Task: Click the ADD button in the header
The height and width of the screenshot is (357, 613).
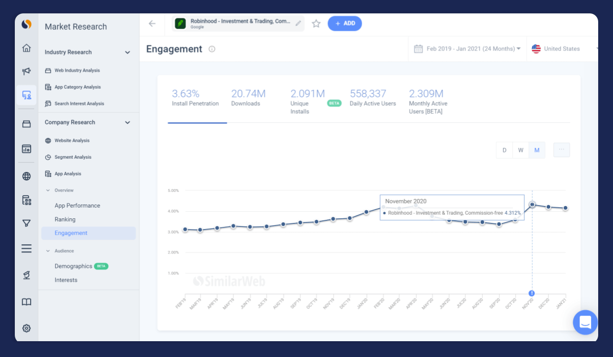Action: (345, 23)
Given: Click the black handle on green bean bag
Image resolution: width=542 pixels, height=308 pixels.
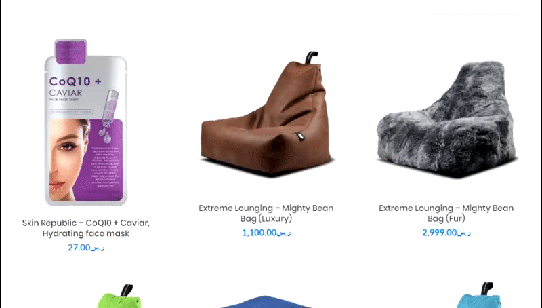Looking at the screenshot, I should 127,290.
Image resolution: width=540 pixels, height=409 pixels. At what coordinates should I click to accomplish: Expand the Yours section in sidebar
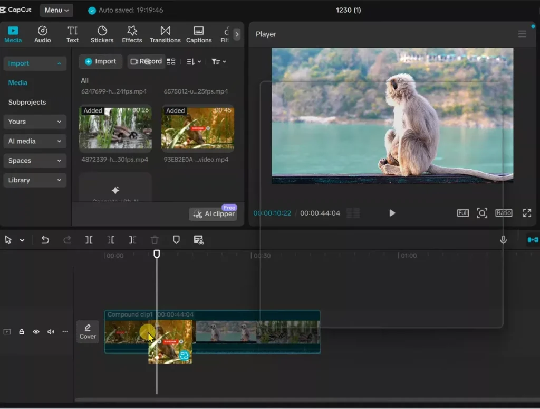pos(34,122)
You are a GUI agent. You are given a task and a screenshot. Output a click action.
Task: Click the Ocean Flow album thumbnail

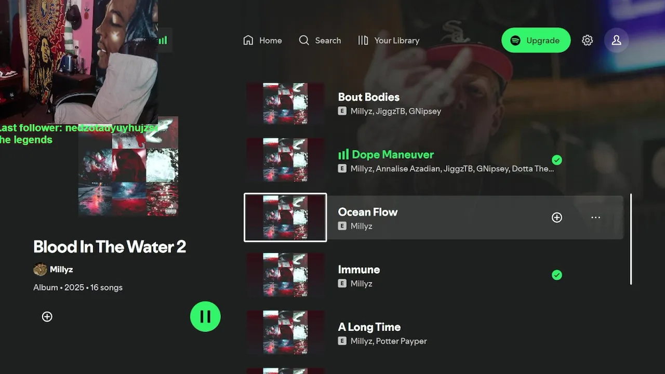(x=285, y=218)
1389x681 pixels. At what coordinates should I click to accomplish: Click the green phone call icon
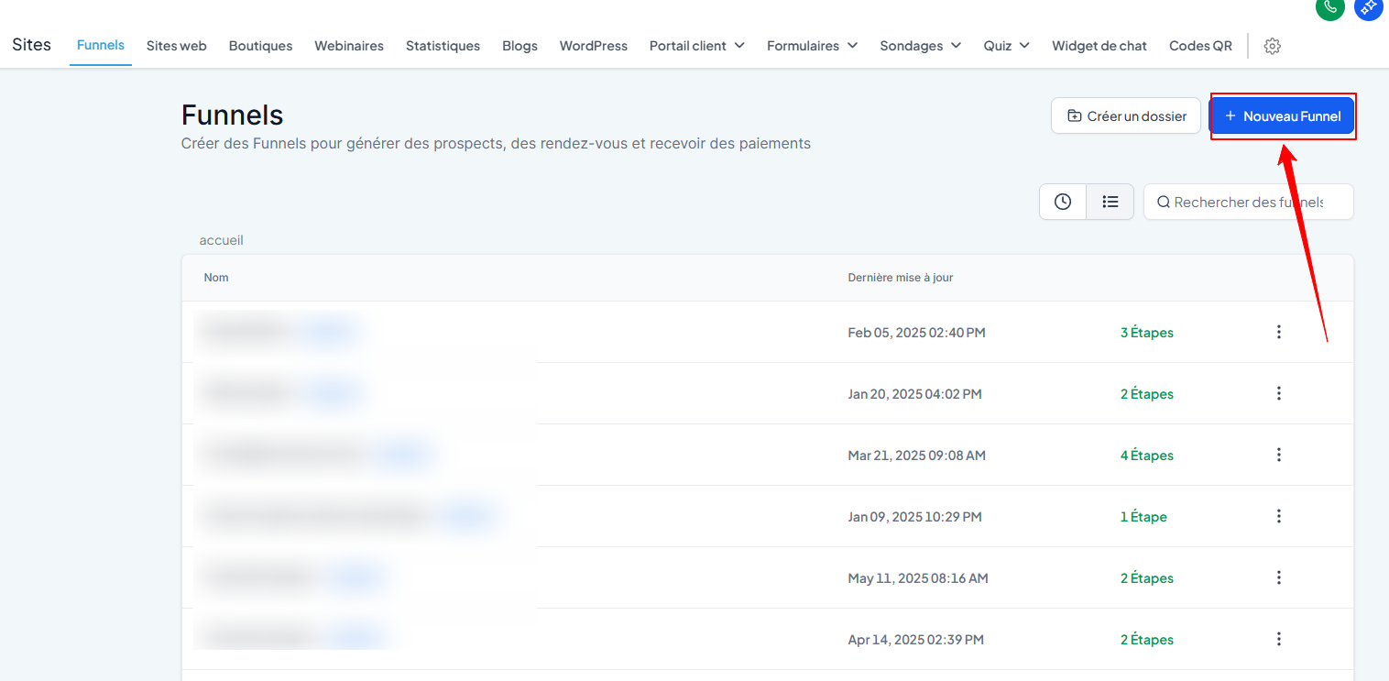tap(1329, 7)
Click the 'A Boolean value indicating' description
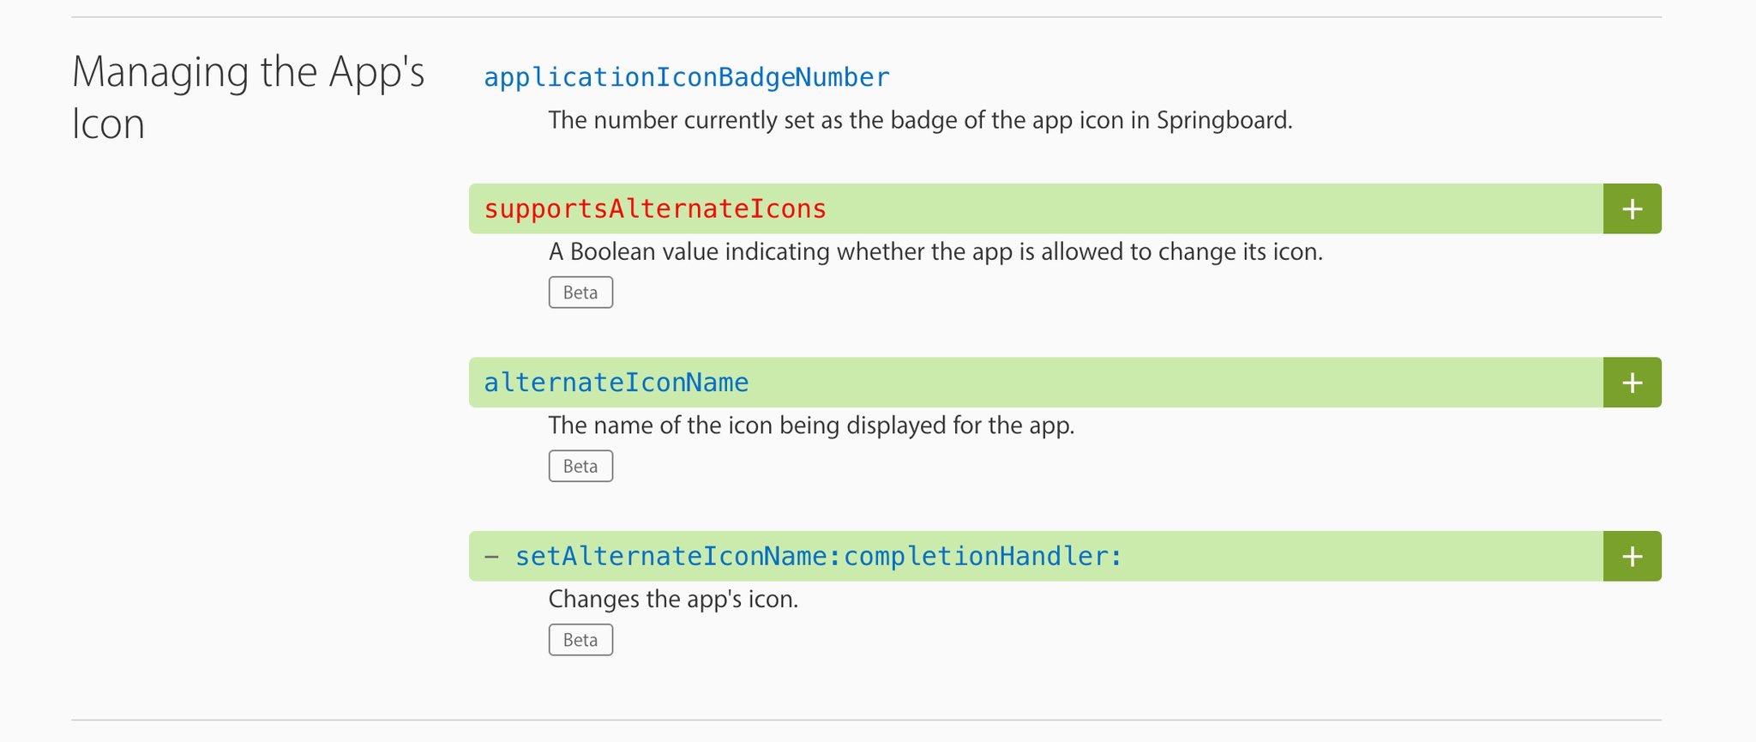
_ _ _ _ _
__Required action__
Each line above should be written out again exactly, and no picture should appear in the copy.

__Exercise response__
Task: Click the ADD button in the header
The height and width of the screenshot is (357, 613).
Action: (345, 23)
Given: Click the black handle on green bean bag
Image resolution: width=542 pixels, height=308 pixels.
Looking at the screenshot, I should 127,290.
Image resolution: width=540 pixels, height=409 pixels. At what coordinates should I click to accomplish: Expand the Yours section in sidebar
pos(34,122)
You are a GUI agent. You are given a task and a screenshot. Output a click action.
Task: Click the Ocean Flow album thumbnail

(x=285, y=218)
1389x681 pixels. At what coordinates should I click to accomplish: Click the green phone call icon
tap(1329, 7)
Click the 'A Boolean value indicating' description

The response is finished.